Up Sh#t Creek

How Texas wants to allow more water pollution.

by

In March, the Texas Commission on Environmental Quality unveiled a sweeping proposal to overhaul the state’s water quality standards that would allow up to 10 times more bacteria in some of the state’s creeks, rivers and lakes. Environmental groups are excoriating the plan as a gift to wastewater dischargers and big agricultural interests.

The EPA must still sign off on the proposal, a lengthy process.

For environmental groups the most troubling change is a wholesale loosening of bacteria pollution standards for virtually every body of water in Texas. If the revisions go through, a total of 293 stream segments would have less stringent bacteria standards, according to TCEQ’s analysis.

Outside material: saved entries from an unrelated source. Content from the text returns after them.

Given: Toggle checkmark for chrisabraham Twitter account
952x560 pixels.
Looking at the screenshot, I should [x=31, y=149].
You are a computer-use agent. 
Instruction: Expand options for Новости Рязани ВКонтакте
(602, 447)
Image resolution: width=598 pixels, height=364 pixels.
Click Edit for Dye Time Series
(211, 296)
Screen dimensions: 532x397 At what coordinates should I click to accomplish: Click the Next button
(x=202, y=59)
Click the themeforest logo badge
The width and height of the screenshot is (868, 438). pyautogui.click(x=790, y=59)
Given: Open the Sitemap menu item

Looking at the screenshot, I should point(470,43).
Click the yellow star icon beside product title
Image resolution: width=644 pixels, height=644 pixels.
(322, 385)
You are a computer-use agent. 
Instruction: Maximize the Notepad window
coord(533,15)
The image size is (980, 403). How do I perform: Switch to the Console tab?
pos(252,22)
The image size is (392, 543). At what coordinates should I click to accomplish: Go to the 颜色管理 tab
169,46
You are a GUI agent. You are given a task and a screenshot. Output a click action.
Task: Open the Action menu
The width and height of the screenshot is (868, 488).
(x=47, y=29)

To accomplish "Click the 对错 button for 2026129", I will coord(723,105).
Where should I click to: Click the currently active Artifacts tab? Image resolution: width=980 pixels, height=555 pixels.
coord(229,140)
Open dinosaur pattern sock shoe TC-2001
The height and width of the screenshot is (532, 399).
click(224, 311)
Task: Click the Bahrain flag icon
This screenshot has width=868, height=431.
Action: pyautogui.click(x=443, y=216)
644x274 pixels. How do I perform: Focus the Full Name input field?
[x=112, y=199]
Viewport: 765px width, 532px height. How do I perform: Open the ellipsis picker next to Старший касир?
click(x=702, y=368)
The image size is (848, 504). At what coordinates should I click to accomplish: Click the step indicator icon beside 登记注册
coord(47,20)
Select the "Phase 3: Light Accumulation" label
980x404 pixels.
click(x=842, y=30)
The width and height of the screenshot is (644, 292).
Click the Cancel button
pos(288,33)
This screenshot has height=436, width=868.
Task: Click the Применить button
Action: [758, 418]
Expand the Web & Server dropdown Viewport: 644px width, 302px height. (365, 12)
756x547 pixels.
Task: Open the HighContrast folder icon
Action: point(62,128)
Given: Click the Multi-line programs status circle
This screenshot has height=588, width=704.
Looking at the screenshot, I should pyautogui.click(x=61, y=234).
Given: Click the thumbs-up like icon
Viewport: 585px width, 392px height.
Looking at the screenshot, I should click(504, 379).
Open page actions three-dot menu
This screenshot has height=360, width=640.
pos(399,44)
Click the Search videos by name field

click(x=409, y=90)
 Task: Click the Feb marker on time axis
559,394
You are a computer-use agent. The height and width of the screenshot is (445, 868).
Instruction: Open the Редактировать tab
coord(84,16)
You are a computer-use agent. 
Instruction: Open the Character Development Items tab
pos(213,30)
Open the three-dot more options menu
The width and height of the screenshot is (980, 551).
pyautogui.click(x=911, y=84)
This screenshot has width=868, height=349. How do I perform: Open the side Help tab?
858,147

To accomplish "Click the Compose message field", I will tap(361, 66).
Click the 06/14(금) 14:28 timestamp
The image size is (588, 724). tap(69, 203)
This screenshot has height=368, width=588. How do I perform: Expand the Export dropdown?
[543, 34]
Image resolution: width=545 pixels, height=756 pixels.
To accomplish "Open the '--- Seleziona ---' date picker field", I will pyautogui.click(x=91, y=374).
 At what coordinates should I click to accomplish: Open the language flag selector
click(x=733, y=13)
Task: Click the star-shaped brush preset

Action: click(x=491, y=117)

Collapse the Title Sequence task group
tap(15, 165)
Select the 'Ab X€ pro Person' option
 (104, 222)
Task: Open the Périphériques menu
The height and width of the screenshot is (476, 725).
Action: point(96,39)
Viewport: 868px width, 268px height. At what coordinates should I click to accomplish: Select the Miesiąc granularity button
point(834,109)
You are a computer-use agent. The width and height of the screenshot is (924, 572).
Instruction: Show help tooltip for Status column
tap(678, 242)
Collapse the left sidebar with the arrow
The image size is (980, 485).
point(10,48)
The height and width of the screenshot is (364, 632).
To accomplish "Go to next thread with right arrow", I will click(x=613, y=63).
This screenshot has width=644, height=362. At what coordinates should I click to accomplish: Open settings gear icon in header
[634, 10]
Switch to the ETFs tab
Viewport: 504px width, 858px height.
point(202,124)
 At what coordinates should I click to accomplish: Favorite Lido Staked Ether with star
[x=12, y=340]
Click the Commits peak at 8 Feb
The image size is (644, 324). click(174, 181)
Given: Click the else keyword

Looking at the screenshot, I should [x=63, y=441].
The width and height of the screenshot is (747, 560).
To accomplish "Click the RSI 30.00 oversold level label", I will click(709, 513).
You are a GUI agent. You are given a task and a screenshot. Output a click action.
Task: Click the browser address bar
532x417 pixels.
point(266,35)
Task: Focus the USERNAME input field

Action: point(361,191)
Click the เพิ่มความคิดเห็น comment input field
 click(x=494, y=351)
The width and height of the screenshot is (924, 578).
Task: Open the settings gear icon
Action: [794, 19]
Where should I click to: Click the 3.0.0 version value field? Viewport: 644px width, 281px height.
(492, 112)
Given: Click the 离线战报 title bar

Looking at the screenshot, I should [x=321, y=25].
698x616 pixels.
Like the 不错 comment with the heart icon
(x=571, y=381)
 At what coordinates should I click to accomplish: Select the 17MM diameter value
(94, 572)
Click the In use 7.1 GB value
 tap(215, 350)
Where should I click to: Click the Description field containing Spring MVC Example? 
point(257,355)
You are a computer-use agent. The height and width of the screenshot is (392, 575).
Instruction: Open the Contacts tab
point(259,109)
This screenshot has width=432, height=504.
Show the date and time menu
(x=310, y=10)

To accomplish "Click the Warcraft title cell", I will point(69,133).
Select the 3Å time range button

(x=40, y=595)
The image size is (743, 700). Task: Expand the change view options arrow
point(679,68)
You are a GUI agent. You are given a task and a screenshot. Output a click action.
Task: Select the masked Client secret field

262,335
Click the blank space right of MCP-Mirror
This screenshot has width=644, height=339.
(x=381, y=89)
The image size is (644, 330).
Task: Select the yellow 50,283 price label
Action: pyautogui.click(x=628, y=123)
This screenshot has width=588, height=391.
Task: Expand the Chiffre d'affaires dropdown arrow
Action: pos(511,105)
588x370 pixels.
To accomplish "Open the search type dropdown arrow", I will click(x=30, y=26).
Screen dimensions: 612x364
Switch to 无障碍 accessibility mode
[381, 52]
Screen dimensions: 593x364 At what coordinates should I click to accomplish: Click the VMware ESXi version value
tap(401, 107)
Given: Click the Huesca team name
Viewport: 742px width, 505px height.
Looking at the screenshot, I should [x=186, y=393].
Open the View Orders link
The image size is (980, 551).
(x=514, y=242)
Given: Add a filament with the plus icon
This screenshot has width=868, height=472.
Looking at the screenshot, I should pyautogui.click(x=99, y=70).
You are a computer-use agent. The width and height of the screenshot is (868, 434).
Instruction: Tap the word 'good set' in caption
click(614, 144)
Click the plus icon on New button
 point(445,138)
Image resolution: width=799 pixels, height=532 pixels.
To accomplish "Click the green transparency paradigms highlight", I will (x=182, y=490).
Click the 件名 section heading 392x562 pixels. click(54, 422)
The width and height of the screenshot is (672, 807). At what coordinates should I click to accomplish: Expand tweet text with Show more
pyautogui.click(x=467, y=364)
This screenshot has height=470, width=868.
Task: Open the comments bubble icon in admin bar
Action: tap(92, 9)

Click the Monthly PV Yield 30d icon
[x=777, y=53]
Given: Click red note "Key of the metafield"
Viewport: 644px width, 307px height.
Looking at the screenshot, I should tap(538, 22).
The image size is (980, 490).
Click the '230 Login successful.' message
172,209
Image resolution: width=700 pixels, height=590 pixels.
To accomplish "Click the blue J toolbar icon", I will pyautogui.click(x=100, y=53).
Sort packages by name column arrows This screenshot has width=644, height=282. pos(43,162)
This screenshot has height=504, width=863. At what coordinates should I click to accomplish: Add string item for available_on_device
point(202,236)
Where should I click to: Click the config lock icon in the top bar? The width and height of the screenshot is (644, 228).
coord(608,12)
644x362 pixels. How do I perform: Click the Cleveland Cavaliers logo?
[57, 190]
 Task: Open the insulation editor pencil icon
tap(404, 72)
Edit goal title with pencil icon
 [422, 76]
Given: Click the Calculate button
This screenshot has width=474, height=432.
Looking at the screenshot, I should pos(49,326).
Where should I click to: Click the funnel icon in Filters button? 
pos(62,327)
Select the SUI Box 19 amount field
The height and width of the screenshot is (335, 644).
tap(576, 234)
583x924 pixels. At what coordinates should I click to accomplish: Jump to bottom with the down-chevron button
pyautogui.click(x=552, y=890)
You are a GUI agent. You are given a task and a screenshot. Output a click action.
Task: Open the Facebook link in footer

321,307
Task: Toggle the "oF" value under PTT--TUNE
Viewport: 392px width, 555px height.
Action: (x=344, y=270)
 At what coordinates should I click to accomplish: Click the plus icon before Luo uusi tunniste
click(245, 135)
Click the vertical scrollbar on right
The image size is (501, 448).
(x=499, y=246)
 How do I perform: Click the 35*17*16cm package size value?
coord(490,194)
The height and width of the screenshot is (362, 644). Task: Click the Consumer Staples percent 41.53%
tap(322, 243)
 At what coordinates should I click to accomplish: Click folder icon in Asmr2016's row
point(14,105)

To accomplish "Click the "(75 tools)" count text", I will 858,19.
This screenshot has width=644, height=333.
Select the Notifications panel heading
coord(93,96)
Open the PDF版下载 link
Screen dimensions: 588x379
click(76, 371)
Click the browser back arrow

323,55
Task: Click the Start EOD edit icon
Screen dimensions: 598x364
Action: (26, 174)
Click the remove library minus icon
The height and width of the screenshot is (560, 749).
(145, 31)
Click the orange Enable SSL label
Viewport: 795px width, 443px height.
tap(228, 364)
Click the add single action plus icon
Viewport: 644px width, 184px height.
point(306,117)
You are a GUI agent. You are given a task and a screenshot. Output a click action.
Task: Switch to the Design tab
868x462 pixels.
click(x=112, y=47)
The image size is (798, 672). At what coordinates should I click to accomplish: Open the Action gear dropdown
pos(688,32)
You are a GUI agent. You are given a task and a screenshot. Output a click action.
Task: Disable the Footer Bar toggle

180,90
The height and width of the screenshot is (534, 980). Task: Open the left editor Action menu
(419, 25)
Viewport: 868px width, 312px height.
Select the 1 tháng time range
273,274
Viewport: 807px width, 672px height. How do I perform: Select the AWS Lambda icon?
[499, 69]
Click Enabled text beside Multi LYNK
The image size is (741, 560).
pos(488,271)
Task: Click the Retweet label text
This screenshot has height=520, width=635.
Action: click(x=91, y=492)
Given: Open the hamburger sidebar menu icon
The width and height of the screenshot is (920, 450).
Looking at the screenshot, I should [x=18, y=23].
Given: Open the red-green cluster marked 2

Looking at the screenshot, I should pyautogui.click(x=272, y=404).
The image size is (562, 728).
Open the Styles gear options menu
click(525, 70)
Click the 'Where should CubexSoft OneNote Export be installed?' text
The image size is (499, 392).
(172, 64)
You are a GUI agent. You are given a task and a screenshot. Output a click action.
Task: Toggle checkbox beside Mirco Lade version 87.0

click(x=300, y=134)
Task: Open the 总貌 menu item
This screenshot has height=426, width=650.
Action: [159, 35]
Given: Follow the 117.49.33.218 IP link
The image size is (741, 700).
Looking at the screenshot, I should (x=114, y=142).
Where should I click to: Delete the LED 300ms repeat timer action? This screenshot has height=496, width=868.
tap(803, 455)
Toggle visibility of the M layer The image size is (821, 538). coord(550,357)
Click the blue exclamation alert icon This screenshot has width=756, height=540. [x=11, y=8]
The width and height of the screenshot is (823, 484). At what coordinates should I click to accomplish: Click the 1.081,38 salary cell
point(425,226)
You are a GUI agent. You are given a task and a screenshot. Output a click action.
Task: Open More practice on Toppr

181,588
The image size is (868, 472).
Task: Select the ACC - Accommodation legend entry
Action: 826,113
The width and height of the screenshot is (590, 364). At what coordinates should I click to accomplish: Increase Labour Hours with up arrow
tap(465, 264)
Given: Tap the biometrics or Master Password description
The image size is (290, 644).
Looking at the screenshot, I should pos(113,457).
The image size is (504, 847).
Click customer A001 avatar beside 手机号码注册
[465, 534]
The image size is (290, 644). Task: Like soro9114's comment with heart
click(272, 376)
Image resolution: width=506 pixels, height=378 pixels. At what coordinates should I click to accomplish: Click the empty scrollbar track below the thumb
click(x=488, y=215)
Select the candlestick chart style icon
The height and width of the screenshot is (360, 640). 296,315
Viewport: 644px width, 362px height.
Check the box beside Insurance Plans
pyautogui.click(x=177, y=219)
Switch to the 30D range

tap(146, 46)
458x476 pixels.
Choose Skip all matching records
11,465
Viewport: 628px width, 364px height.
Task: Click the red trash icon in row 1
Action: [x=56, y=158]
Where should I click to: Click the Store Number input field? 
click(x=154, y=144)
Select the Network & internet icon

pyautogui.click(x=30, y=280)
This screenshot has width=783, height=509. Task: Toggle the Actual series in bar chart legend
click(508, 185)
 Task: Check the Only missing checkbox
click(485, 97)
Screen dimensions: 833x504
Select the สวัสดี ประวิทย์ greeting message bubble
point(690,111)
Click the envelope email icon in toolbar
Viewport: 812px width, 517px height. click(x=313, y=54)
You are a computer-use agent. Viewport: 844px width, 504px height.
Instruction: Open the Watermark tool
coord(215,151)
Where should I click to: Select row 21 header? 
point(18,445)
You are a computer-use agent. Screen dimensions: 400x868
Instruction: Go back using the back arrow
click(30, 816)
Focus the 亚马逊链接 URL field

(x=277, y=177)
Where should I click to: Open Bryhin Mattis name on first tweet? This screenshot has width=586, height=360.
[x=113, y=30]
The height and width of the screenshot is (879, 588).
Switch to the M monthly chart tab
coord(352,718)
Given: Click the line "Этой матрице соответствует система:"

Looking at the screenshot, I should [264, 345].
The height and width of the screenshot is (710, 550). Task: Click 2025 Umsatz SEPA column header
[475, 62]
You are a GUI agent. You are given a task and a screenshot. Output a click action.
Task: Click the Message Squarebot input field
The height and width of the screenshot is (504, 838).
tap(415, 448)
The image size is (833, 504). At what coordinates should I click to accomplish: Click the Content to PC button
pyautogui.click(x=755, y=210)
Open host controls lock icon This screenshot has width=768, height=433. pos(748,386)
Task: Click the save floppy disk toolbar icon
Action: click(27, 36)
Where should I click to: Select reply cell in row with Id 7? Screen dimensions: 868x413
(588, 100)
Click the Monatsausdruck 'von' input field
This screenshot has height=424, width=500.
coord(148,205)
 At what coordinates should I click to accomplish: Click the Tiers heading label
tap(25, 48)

Here’s how it would work: Currently, the vast majority of Texas rivers and lakes are classified as “contact recreation” waters, where activities such as swimming and kayaking are presumed to take place.

The standard for these waters is 126 colonies of E. coli bacteria per 100 milliliters of water. (E. coli is an indicator of shit in the water, which – as you can imagine – can make people sick if ingested.) A handful of places, like the profoundly-polluted Houston Ship Channel, are allowed up to 605 colonies. TCEQ now wants to create a tiered system, dividing Texas streams into four different categories. The most stringent category, called “primary contact recreation,” would be reserved for rivers and lakes where people swim, water-ski, tube, etc. The bacteria standard for these waters would be loosened from 126 to 206 bacteria colonies per 100 ml. Lakes and rivers where people frequently fish or boat but don’t swim could have as many as 630 colonies. Other places with infrequent use, such as small creeks with limited public access, would be allowed up to 1,030 colonies. Finally, the standard for “non-contact” water would rise to 2,060 colonies.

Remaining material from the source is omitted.